### Supplied records
▬▬▬
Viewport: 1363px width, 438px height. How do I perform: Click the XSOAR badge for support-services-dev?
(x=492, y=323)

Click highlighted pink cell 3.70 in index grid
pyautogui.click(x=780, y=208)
▬▬▬
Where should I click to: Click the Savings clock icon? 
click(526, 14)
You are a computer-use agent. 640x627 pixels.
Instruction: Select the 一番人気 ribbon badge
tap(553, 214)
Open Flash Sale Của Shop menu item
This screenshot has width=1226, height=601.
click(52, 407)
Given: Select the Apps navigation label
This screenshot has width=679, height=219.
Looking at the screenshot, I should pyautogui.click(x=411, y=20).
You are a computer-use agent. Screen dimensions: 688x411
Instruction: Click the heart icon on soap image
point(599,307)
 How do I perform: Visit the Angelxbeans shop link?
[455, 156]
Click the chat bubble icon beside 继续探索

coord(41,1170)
▬▬▬
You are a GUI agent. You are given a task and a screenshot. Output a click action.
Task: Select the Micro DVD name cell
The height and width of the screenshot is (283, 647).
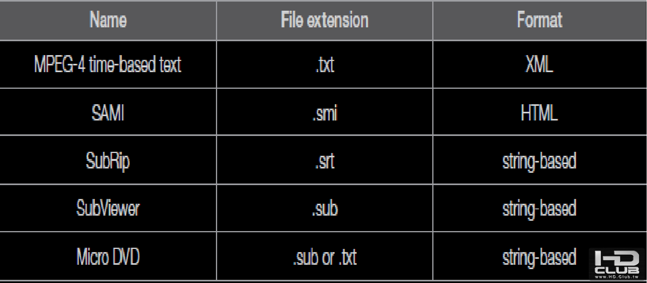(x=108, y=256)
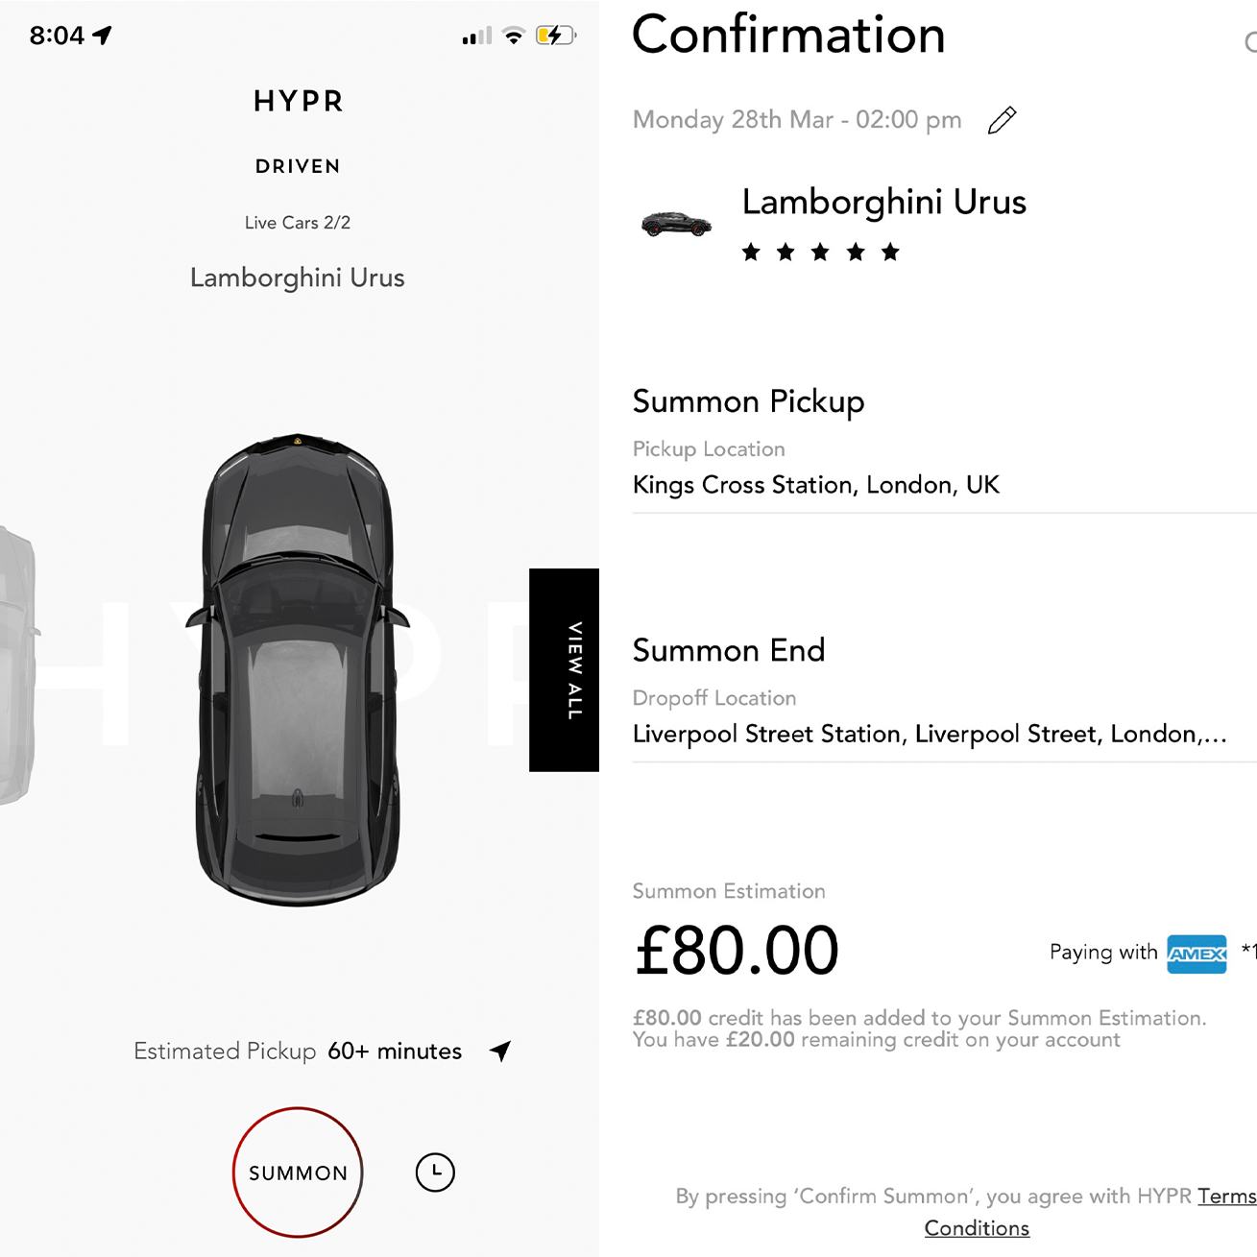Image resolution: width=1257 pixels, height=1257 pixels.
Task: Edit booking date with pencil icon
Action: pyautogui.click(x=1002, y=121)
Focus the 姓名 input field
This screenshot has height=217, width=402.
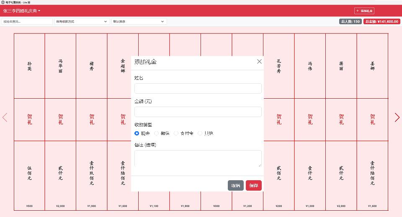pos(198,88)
▬▬▬
### Exercise description
Read the records above. Show each line that has the string "agent".

### Solution to the exercise
You are a computer-use agent. 640x627 pixels.
You are a computer-use agent. Screen dimensions: 688x411
You are a GUI agent. You are given a task and a screenshot. Output a click action.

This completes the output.